:: ENTRIES SUPPLIED ::
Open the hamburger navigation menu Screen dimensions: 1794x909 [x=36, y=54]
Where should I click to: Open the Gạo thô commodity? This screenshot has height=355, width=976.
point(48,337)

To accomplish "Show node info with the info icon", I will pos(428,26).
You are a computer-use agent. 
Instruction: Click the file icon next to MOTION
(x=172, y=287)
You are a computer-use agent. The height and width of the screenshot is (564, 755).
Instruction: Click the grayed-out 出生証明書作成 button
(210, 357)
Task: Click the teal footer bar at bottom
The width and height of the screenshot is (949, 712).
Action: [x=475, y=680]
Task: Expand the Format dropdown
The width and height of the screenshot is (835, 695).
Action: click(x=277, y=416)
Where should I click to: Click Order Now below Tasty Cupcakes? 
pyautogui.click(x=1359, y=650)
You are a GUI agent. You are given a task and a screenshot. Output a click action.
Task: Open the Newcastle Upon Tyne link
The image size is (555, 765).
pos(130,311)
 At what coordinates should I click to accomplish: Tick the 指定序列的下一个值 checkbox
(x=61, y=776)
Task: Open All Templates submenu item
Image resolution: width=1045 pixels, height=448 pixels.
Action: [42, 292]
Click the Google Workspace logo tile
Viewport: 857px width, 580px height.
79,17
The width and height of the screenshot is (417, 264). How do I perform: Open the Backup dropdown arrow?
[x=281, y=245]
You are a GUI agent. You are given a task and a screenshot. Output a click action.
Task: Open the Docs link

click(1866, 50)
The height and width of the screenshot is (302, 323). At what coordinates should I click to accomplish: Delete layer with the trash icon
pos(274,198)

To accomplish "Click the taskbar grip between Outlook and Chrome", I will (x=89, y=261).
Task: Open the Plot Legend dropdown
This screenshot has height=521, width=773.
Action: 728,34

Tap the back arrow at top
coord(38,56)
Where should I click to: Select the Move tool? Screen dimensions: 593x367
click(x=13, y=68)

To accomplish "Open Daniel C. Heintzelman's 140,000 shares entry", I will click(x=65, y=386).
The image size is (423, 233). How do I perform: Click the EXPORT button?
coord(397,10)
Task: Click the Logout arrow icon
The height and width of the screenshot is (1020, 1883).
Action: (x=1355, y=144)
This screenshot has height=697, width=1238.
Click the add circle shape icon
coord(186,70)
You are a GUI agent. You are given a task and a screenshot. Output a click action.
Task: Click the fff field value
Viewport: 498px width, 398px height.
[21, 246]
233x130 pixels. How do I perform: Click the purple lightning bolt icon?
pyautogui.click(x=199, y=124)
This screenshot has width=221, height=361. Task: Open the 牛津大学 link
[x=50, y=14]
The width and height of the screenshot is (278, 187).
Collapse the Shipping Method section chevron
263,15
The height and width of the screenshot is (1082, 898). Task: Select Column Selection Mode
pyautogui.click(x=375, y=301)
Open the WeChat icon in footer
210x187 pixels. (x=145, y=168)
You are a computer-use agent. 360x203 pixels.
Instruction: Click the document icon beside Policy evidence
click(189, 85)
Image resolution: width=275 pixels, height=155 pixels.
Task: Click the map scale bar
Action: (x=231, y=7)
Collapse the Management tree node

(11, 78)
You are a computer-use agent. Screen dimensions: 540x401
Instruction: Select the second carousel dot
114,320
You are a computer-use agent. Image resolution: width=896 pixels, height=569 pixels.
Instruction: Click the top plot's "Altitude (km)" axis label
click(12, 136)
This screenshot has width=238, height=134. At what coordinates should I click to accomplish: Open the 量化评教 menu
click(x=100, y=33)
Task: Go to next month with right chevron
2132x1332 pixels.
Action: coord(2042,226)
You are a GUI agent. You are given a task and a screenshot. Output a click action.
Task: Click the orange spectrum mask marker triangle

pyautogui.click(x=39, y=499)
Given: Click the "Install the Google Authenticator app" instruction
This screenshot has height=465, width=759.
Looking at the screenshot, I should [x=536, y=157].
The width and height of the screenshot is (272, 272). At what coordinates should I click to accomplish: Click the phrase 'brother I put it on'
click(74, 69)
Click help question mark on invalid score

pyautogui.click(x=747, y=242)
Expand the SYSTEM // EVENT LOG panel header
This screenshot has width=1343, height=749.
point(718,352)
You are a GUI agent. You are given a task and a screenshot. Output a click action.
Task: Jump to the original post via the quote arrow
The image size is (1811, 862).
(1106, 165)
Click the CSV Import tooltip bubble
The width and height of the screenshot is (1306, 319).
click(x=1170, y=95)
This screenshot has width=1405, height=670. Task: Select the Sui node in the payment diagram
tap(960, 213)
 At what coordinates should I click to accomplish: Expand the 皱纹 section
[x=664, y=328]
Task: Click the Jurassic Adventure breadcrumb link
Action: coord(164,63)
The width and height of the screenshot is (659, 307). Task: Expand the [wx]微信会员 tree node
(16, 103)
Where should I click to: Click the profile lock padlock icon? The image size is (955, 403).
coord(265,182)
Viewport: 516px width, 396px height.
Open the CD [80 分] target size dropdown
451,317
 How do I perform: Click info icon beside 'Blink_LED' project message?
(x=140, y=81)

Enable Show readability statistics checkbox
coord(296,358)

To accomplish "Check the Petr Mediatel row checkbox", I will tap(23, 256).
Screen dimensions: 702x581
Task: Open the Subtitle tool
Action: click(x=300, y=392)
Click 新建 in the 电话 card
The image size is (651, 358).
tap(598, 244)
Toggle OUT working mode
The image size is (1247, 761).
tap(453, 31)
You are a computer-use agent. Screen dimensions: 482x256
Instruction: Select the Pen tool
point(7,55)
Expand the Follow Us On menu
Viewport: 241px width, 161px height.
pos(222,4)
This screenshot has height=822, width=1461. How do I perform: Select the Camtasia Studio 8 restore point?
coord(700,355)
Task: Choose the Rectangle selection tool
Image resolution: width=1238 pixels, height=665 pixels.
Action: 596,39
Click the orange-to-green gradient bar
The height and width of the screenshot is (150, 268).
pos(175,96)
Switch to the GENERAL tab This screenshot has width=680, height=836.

:: WORK TO DO ::
Reproduce every one of the records above, word for word and line for line.

:: SOLUTION FOR THIS PROBLEM ::
Open the hamburger navigation menu Screen dimensions: 1794x909 [x=36, y=54]
Where should I click to: Open the Gạo thô commodity? This screenshot has height=355, width=976.
point(48,337)

To accomplish "Show node info with the info icon", I will pos(428,26).
You are a computer-use agent. 
Instruction: Click the file icon next to MOTION
(x=172, y=287)
You are a computer-use agent. The height and width of the screenshot is (564, 755).
Instruction: Click the grayed-out 出生証明書作成 button
(210, 357)
Task: Click the teal footer bar at bottom
The width and height of the screenshot is (949, 712).
Action: [x=475, y=680]
Task: Expand the Format dropdown
The width and height of the screenshot is (835, 695).
Action: click(x=277, y=416)
Where should I click to: Click Order Now below Tasty Cupcakes? 
pyautogui.click(x=1359, y=650)
You are a GUI agent. You are given a task and a screenshot. Output a click action.
Task: Open the Newcastle Upon Tyne link
The image size is (555, 765).
pos(130,311)
 At what coordinates should I click to accomplish: Tick the 指定序列的下一个值 checkbox
(x=61, y=776)
Task: Open All Templates submenu item
Image resolution: width=1045 pixels, height=448 pixels.
Action: [42, 292]
Click the Google Workspace logo tile
Viewport: 857px width, 580px height.
79,17
The width and height of the screenshot is (417, 264). How do I perform: Open the Backup dropdown arrow?
[x=281, y=245]
You are a GUI agent. You are given a task and a screenshot. Output a click action.
Task: Open the Docs link

click(1866, 50)
The height and width of the screenshot is (302, 323). At what coordinates should I click to accomplish: Delete layer with the trash icon
pos(274,198)

To accomplish "Click the taskbar grip between Outlook and Chrome", I will (x=89, y=261).
Task: Open the Plot Legend dropdown
This screenshot has height=521, width=773.
Action: 728,34

Tap the back arrow at top
coord(38,56)
Where should I click to: Select the Move tool? Screen dimensions: 593x367
click(x=13, y=68)

To accomplish "Open Daniel C. Heintzelman's 140,000 shares entry", I will click(x=65, y=386).
The image size is (423, 233). How do I perform: Click the EXPORT button?
coord(397,10)
Task: Click the Logout arrow icon
The height and width of the screenshot is (1020, 1883).
Action: (x=1355, y=144)
This screenshot has height=697, width=1238.
Click the add circle shape icon
coord(186,70)
You are a GUI agent. You are given a task and a screenshot. Output a click action.
Task: Click the fff field value
Viewport: 498px width, 398px height.
[21, 246]
233x130 pixels. How do I perform: Click the purple lightning bolt icon?
pyautogui.click(x=199, y=124)
This screenshot has width=221, height=361. Task: Open the 牛津大学 link
[x=50, y=14]
The width and height of the screenshot is (278, 187).
Collapse the Shipping Method section chevron
263,15
The height and width of the screenshot is (1082, 898). Task: Select Column Selection Mode
pyautogui.click(x=375, y=301)
Open the WeChat icon in footer
210x187 pixels. (x=145, y=168)
You are a computer-use agent. 360x203 pixels.
Instruction: Click the document icon beside Policy evidence
click(189, 85)
Image resolution: width=275 pixels, height=155 pixels.
Task: Click the map scale bar
Action: (x=231, y=7)
Collapse the Management tree node

(11, 78)
You are a computer-use agent. Screen dimensions: 540x401
Instruction: Select the second carousel dot
114,320
You are a computer-use agent. Image resolution: width=896 pixels, height=569 pixels.
Instruction: Click the top plot's "Altitude (km)" axis label
click(12, 136)
This screenshot has width=238, height=134. At what coordinates should I click to accomplish: Open the 量化评教 menu
click(x=100, y=33)
Task: Go to next month with right chevron
2132x1332 pixels.
Action: coord(2042,226)
You are a GUI agent. You are given a task and a screenshot. Output a click action.
Task: Click the orange spectrum mask marker triangle

pyautogui.click(x=39, y=499)
Given: Click the "Install the Google Authenticator app" instruction
This screenshot has height=465, width=759.
Looking at the screenshot, I should [x=536, y=157].
The width and height of the screenshot is (272, 272). At what coordinates should I click to accomplish: Click the phrase 'brother I put it on'
click(74, 69)
Click help question mark on invalid score

pyautogui.click(x=747, y=242)
Expand the SYSTEM // EVENT LOG panel header
This screenshot has width=1343, height=749.
point(718,352)
You are a GUI agent. You are given a task and a screenshot. Output a click action.
Task: Jump to the original post via the quote arrow
The image size is (1811, 862).
(1106, 165)
Click the CSV Import tooltip bubble
The width and height of the screenshot is (1306, 319).
click(x=1170, y=95)
This screenshot has width=1405, height=670. Task: Select the Sui node in the payment diagram
tap(960, 213)
 At what coordinates should I click to accomplish: Expand the 皱纹 section
[x=664, y=328]
Task: Click the Jurassic Adventure breadcrumb link
Action: coord(164,63)
The width and height of the screenshot is (659, 307). Task: Expand the [wx]微信会员 tree node
(16, 103)
Where should I click to: Click the profile lock padlock icon? The image size is (955, 403).
coord(265,182)
Viewport: 516px width, 396px height.
Open the CD [80 分] target size dropdown
451,317
 How do I perform: Click info icon beside 'Blink_LED' project message?
(x=140, y=81)

Enable Show readability statistics checkbox
coord(296,358)

To accomplish "Check the Petr Mediatel row checkbox", I will tap(23, 256).
Screen dimensions: 702x581
Task: Open the Subtitle tool
Action: click(x=300, y=392)
Click 新建 in the 电话 card
The image size is (651, 358).
tap(598, 244)
Toggle OUT working mode
The image size is (1247, 761).
tap(453, 31)
You are a computer-use agent. Screen dimensions: 482x256
Instruction: Select the Pen tool
point(7,55)
Expand the Follow Us On menu
Viewport: 241px width, 161px height.
pos(222,4)
This screenshot has height=822, width=1461. How do I perform: Select the Camtasia Studio 8 restore point?
coord(700,355)
Task: Choose the Rectangle selection tool
Image resolution: width=1238 pixels, height=665 pixels.
Action: 596,39
Click the orange-to-green gradient bar
The height and width of the screenshot is (150, 268).
pos(175,96)
Switch to the GENERAL tab This screenshot has width=680, height=836.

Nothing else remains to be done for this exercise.